_SET EXERCISE_
Continue the memoir passage about the stay at Elwyn and the visit to Swarthmoor College, starting right after its last sentence. The data that follows it has nothing to do with this.

I gave nearly two weeks to the play, but felt it was not technically right, and Mr. Frohman in a kindly and gentlemanly manner told me so. And I was sorry at my failure to do what he wished. It made me nervous and sick, and I went to stay a few days at Elwyn, with Dr. Martin Barr.
This clever, delightful physician is not, I regret to say, any relative of mine, but we are the best of friends, and I always resort to him for advice when sick, and other physicians fail me. Only three months ago I did so with the usual success. He is the head of the Elwyn State Institution for Insanity in many forms, and an exceedingly clever physician and social scientist.
As the Elwyn Institution is very near to Swartmoor College I visited Professor De Gama, its principal at that time, and was delighted with him, and his large body of male and female students. He took me through the building, until we came to a door leading into a separate wing of the house. He told me he could not pass this door, as it led to the quarter sacred to the women students. “But,” he added, “go down the corridor, and you will find plenty of friends.”

_DATA EXTRACT_
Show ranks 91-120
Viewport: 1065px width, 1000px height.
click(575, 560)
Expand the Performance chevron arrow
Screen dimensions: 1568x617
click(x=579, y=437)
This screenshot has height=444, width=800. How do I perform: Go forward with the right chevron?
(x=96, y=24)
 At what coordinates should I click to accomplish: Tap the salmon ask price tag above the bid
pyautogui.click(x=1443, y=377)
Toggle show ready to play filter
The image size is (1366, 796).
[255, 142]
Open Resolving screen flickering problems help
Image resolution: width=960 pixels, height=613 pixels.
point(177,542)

_RIGHT ANSWER_
I did so, and seeing a door open, and a room full of girls, I stood and looked at them. There was an instant pause, and then a little joyful cry of “Amelia Barr! Amelia Barr!” Afterwards I had as happy an hour as any woman could have, and standing among that joyous, handsome crowd of young, lovely girls, and hearing their sweet voices call me, “Friend Amelia,” I felt young again. And my thoughts flew instantly to the fair streets of Kendal, on First Day morning, full of beautiful, richly-gowned Quaker girls, going to meeting, while the magical chimes of Kendal Church filled the still air above them with heavenly melody. And every morning, as long as I remained at Elwyn, I found on my breakfast table a bouquet from the girls of Elwyn College. May God bless every one of them, wherever they now dwell!
On the first of June, I began a story for Dr. Klopsch called “The King’s Highway.” It is a good story, but would have been better, if I had not received so many instructions from the editors of the Christian Herald. It had an unique acknowledgment from Mr. Thomas E. Clarke of Minneapolis, who sent me a copy of a story called “The King’s Highway” in the Dakota language.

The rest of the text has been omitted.